- Born: McKell Celaschi-David London, England
- Education: Identity School of Acting
- Occupation: Actor
- Years active: 2011–present

= McKell David =

British actor (born 1997)

McKell Celaschi-David is a British actor. He began his career in an episode of the Channel 4 anthology Black Mirror (2011). His films include My Brother the Devil (2012) and Montana (2014). On television, he is known for his role as Spike in the Netflix series The Irregulars (2021).

== Early life ==
Coming from a multicultural family with roots in Barbados, Italy, Liberia, and Japan. From an early age, he demonstrated a talent for performance, initially showcased through unscripted YouTube videos filmed by his father. He later honed his craft at London's Identity School of Acting. David launched his YouTube show, The Adventures of Lil McKell, at age 12. David reminisced, "Every time I think back to the character "Lil McKell", it's always warm memories. I think that era of YouTube is very nostalgic, alongside the likes of Jazzy, A Squeezy, and myself".

== Career ==
=== 2011–2013: Early roles ===
David began his career with a guest appearance in 2011 episode of the Channel 4 anthology series Black Mirror, created by Charlie Brooker. In January 2012, he starred as Demon's Boy in the British crime drama film My Brother the Devil. Following the release of Black Mirror and My Brother the Devil, David revealed that he created prank and sketch videos, which achieved moderate success and subsequently led him to attend open auditions for films. My Brother the Devil, received positive reviews. Later that year, he had a small role in the BBC Three series Some Girls. In March 2013, he played Dean in the BBC One military drama series Our Girl.

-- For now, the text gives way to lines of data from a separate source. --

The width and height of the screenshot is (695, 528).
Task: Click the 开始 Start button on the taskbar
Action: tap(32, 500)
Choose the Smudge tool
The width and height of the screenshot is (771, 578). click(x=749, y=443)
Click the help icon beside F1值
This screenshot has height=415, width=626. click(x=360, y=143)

=== 2014–present: Breakthrough ===
In February 2014, David guest starred as Zac Forester in two episodes of Suspects on Channel 5. In December 2014, he starred as the titular character in the action film Montana. In the movie, David played a 14-year-old drug-runner haunted by crime lord Lazarus, facing death, and was rescued by ex-Serbian Commando Dimitrije.

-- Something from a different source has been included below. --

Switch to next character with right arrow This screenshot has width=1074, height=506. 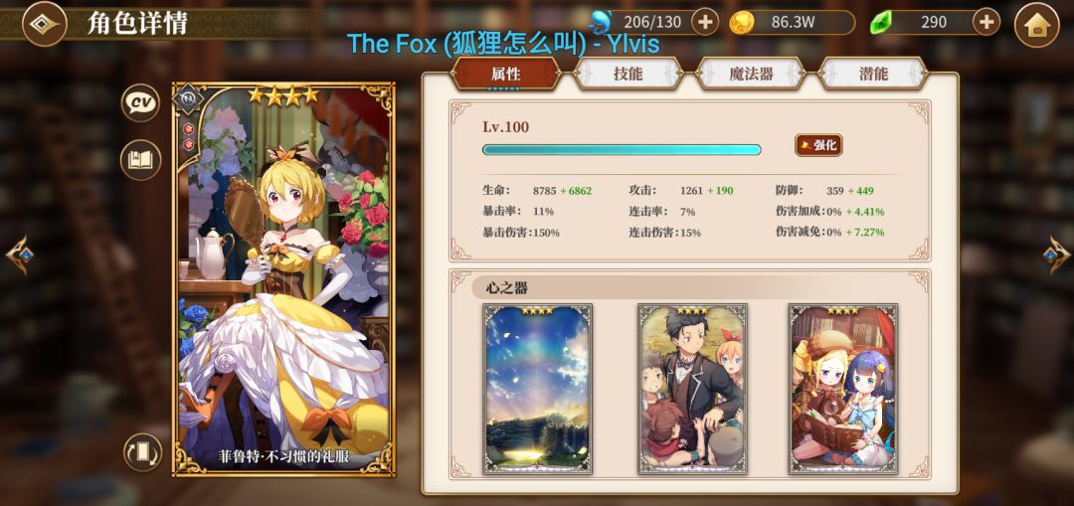1057,254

In October 2015, David joined the cast of the BBC One medical soap opera Holby City for its seventeenth series as Lloyd Kramer, appearing in episodes 14 to 19. He also appeared on Don't Grow Up as Liam and in the coming-of-age drama Urban Hymn as Ryan.

David starred as Nathan in the 2016 television film Damilola, Our Loved Boy alongside Babou Ceesay and Wunmi Mosaku. David played Hazzard in the 2017 science fiction superhero film iBoy.

David played Mikey in the 2018 comedy film Patrick. He had a minor role in the 2019 gangster film The Gentlemen.

In 2021, David had a main television role as Spike in the Netflix mystery adventure series The Irregulars.